**Excerpted text:**
************
A famine follows. The British confiscate Midnapore’s grain and livestock, and Apa’s grandson Nilesh perishes of hunger. Even as Apa starves, she is visited again by the British captain; he informs her that the famine is a necessary sacrifice in a war against the Axis, and that the Bengalis are actually being protected from invaders. Once more, he demands a doll from her, this time offering food in return. And so, Apa works her magic – but not in the way that her oppressors had hoped.

“And Now his Lordship is Laughing” tells its fantasy story against the background of a real event, the Bengal Famine. Winston Churchill made no reference to this calamity in his war memoirs, and many subsequent historians of World War II followed suit. It fell upon more recent generations of writers and researchers to explore the causes of the famine that killed millions of Bengalis, with the 2010 book Churchill’s Secret War by Madhusree Mukerjee being one of the most widely-read works on the topic.

Mukerjee discusses a number of factors that contributed to the 1943 famine, including a cyclone and flood that hit in October 1942, the Japanese bombing of Kolkata and hoarding amongst unscrupulous merchants and corrupt officials, but places much of the blame on the British government for two reasons. The first of these is the euphemistically-named “Denial Policy” of 1942, in which the British wilfully destroyed food stocks and transport across coastal Bengal to prevent these resources from falling into the hands of Japanese invaders; the second is Britain’s subsequent failure to send sufficient foot aid after the famine’s outbreak, with resources instead being routed to the military and to liberated countries in Europe.

“And Now his Lordship is Laughing” does much to condense these details. The Denials Policy is described by one of the British characters as “a huge help to supplying the war effort… ensuring continued food and supplies for the Allied troops”, conflating the 1942 policy and the 1943 failure to send aid into a single root cause of the famine. But while the story grants the historical events into fairy-tale simplicity, its portrayal of the famine’s effects on the people of Midnapore – the sight of starved corpses, Apa’s feelings as her body consumes itself, her anguish at her grandson’s death —  is depicted with unflinching realism.
************
**Excerpted records:**
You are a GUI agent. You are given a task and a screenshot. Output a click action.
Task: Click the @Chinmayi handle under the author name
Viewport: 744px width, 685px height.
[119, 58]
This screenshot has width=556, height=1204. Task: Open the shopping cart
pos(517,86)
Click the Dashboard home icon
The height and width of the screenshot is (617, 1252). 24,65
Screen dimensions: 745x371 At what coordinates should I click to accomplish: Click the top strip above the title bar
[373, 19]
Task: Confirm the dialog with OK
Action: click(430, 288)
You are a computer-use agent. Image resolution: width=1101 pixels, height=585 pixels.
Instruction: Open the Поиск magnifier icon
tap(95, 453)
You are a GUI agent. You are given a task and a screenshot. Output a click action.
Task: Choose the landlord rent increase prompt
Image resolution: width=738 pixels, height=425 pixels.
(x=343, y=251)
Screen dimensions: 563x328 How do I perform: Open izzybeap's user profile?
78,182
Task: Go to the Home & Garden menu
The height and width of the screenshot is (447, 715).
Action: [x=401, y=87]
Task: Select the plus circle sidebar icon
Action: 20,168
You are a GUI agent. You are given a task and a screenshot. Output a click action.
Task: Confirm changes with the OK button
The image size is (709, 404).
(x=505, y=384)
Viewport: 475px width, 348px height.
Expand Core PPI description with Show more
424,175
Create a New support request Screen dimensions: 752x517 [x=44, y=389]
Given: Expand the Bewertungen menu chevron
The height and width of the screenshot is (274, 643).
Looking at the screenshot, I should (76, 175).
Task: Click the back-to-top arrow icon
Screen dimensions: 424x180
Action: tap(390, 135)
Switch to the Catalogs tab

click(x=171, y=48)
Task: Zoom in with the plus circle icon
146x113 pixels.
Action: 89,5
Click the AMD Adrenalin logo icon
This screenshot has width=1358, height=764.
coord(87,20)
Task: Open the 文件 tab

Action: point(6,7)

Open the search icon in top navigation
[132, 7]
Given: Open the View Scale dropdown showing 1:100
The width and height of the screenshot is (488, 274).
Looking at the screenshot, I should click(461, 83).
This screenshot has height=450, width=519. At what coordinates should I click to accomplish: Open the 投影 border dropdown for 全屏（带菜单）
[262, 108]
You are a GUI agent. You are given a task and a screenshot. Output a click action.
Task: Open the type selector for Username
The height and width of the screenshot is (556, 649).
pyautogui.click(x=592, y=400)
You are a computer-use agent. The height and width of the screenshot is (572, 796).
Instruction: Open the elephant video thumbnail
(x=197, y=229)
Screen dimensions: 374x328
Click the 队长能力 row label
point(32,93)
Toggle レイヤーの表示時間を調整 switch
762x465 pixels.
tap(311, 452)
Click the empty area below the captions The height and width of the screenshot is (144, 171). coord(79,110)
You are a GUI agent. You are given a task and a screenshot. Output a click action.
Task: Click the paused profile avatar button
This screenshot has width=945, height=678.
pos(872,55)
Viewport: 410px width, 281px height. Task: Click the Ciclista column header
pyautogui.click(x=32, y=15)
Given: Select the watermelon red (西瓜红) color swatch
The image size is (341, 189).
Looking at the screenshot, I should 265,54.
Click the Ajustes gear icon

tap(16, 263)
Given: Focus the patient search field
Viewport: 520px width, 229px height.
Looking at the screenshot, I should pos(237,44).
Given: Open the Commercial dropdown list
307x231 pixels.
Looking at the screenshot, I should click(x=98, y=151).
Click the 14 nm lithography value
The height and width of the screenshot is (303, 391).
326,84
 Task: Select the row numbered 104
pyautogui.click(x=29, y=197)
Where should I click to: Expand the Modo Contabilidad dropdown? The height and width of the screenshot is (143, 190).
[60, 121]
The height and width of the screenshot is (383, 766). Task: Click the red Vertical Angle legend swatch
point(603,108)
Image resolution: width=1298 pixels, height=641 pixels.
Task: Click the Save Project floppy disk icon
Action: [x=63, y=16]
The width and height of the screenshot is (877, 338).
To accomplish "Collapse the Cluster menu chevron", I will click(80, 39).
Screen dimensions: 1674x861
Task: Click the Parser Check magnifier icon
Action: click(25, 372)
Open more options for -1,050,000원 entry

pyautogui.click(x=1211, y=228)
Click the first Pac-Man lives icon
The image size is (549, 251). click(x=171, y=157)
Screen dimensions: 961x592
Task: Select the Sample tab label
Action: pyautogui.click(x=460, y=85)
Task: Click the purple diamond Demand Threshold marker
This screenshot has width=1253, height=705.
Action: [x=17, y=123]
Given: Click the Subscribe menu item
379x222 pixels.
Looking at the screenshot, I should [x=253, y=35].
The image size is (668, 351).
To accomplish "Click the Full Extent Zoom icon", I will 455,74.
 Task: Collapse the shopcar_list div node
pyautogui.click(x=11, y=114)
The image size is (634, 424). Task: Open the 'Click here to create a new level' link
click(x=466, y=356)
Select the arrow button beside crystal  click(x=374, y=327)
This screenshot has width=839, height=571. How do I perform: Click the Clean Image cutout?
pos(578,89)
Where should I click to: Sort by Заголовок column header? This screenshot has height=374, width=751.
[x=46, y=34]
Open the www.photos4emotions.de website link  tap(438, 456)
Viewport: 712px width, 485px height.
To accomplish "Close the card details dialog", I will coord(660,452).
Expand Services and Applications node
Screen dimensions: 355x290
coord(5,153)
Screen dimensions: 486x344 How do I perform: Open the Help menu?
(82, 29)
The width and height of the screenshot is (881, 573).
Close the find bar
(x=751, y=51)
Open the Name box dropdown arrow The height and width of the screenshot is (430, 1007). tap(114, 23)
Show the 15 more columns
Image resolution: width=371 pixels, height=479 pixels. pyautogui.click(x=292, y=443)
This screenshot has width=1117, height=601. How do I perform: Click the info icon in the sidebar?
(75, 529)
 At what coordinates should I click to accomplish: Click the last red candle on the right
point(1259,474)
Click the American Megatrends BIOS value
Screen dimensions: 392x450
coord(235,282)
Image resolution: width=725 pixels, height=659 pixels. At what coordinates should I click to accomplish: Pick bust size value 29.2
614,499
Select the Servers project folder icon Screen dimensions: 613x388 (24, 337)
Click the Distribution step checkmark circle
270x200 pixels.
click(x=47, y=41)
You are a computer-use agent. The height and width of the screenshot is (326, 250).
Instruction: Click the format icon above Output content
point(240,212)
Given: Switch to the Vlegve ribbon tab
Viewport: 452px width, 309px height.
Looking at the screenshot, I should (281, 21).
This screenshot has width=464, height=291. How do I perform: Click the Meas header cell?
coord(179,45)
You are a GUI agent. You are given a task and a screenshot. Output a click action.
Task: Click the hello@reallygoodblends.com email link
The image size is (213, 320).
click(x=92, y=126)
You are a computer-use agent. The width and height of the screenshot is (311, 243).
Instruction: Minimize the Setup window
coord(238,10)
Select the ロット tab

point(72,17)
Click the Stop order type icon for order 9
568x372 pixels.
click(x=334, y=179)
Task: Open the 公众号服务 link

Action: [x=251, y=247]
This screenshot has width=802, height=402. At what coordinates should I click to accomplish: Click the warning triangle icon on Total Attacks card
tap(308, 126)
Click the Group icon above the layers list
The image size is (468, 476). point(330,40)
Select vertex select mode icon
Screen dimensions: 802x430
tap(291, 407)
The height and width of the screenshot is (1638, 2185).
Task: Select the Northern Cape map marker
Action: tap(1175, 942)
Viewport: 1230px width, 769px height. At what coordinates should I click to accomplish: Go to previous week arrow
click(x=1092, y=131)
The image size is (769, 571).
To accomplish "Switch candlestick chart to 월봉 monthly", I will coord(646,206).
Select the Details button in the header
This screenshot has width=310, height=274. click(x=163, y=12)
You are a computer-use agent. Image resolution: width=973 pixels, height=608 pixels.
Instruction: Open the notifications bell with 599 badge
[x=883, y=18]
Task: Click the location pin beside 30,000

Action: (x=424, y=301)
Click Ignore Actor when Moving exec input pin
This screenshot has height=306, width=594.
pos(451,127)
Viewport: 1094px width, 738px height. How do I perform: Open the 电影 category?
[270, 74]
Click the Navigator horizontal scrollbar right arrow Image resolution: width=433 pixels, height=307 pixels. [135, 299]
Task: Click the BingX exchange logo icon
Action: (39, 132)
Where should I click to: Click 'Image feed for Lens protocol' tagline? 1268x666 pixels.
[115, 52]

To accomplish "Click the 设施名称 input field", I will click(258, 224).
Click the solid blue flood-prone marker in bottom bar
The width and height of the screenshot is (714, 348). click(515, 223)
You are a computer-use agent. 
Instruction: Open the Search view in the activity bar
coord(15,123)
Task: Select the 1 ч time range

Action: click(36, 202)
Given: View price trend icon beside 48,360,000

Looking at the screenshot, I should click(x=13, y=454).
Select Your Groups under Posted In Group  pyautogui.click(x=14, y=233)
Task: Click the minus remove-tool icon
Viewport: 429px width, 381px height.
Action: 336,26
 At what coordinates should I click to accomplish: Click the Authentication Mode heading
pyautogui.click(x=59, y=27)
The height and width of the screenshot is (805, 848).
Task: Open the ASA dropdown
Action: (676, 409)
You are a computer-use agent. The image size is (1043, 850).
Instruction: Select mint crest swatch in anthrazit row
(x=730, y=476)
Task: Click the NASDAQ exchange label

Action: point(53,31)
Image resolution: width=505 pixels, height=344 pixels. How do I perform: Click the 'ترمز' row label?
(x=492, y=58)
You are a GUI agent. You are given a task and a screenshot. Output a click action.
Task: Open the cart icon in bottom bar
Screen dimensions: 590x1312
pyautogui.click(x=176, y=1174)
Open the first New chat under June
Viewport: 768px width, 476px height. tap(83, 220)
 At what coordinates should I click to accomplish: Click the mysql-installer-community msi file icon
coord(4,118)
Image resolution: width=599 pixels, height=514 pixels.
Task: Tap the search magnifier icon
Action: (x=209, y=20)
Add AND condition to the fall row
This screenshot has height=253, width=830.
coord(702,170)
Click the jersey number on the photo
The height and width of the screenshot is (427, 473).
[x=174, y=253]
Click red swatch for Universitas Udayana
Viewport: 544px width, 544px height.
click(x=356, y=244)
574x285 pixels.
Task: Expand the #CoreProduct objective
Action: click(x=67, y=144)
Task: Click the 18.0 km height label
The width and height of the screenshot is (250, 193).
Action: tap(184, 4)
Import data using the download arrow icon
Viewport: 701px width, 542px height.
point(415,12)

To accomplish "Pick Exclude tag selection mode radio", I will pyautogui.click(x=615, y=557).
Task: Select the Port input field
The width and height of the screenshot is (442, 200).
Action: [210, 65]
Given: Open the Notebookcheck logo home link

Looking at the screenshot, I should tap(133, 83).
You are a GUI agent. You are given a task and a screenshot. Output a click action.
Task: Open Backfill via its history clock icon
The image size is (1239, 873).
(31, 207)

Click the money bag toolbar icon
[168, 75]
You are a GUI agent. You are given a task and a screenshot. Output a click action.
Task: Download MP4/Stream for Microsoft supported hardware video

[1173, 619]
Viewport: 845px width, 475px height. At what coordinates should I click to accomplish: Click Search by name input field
************
**Tasks and exercises:**
1. From the excerpt, list every factor that Mukerjee is said to discuss as contributing to the 1943 famine, including the two for which she blames the British government.
2. Repeat the part of the excerpt from "A famine follows." up to and including "oppressors had hoped.".

**Task-by-task results:**
1.
- The cyclone and flood that hit in October 1942
- The Japanese bombing of Kolkata
- Hoarding amongst unscrupulous merchants and corrupt officials
- The "Denial Policy" of 1942, in which the British destroyed food stocks and transport across coastal Bengal
- Britain's failure to send sufficient aid after the famine's outbreak, with resources routed instead to the military and to liberated countries in Europe

2.
A famine follows. The British confiscate Midnapore’s grain and livestock, and Apa’s grandson Nilesh perishes of hunger. Even as Apa starves, she is visited again by the British captain; he informs her that the famine is a necessary sacrifice in a war against the Axis, and that the Bengalis are actually being protected from invaders. Once more, he demands a doll from her, this time offering food in return. And so, Apa works her magic – but not in the way that her oppressors had hoped.